| QUESTIONS TO ANSWER |
**A.** State the year in which, according to the court order, a jury convicted the applicant of capital murder.
**B.** List every habeas application that the court order says the court denied and dismissed, giving each by its number.
**C.** Rewrite the court order's paragraph beginning "At the 2011 punishment retrial" as a short bulleted list that keeps its main facts.

| SUPPLIED PASSAGE |
[Start of Attachment]
Opinion
NO. WR-40,339-09
12-06-2017
ON APPLICATION FOR WRIT OF HABEAS CORPUS IN CAUSE NO. 616522-I IN THE 230TH JUDICIAL DISTRICT COURT HARRIS COUNTY Per curiam. Newell , J., not participating. ORDER
This is a subsequent application for a writ of habeas corpus filed pursuant to the provisions of Texas Code of Criminal Procedure Article 11.071.
Unless otherwise indicated, all references to Articles are to the Texas Code of Criminal Procedure.
In 1992, a jury convicted applicant of the offense of capital murder. The jury answered the special issues submitted under Article 37.071, and the trial court, accordingly, set punishment at death. Art. 37.071, § 2(g). This Court affirmed applicant's conviction and sentence on direct appeal. See Davis v. State, No. AP-71,513 (Tex. Crim. App. Jan. 7, 1998) (not designated for publication). Thereafter, applicant filed four habeas applications, which we denied and dismissed. See Ex parte Davis, Nos. WR-40,339-01 (Tex. Crim. App. March 10, 1999); -02 (Tex. Crim. App. Sept. 13, 2000); -03 (Tex. Crim. App. April 29, 2002); and -04 (Tex. Crim. App. May 7, 2002). Applicant filed a fifth habeas application raising an Atkins claim, which we denied in 2006. Ex parte Davis, No. WR-40,339-05 (Tex. Crim. App. March 29, 2006). We granted relief as to punishment only after Applicant filed his -06 application. See Ex parte Davis, No. AP-76,263 (Tex. Crim. App. Nov. 18, 2009).
Atkins v. Virginia, 536 U.S. 304 (2002).
At the 2011 punishment retrial, applicant again received the death penalty. We affirmed on direct appeal. Davis v. State, No. AP-76,521 (Tex. Crim. App. Oct. 23, 2013) (not designated for publication). Applicant then filed -07 and -08 habeas applications, which we denied and dismissed. See Ex parte Davis, Nos. WR-40,339-07 and -08 (Tex. Crim. App. May 25, 2016). The -07 application, filed with the trial court in 2012, included a renewed Atkins claim. See id., No. WR-40,339-07 (Alcala, J., concurring).
[End of Attachment]
| PROVIDED DATA |
[Start of Attachment]
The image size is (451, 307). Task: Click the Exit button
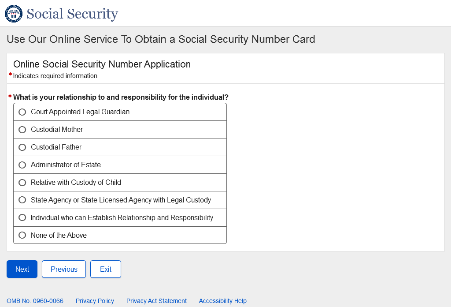[106, 269]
[End of Attachment]
| OUTPUTS BY TASK |
**A.** 1992

**B.**
- WR-40,339-01
- WR-40,339-02
- WR-40,339-03
- WR-40,339-04
- WR-40,339-07
- WR-40,339-08

**C.**
- At the 2011 punishment retrial, the applicant again received the death penalty.
- The court affirmed on direct appeal in Davis v. State, No. AP-76,521 (Tex. Crim. App. Oct. 23, 2013).
- The applicant then filed the -07 and -08 habeas applications, which the court denied and dismissed on May 25, 2016.
- The -07 application, filed with the trial court in 2012, included a renewed Atkins claim.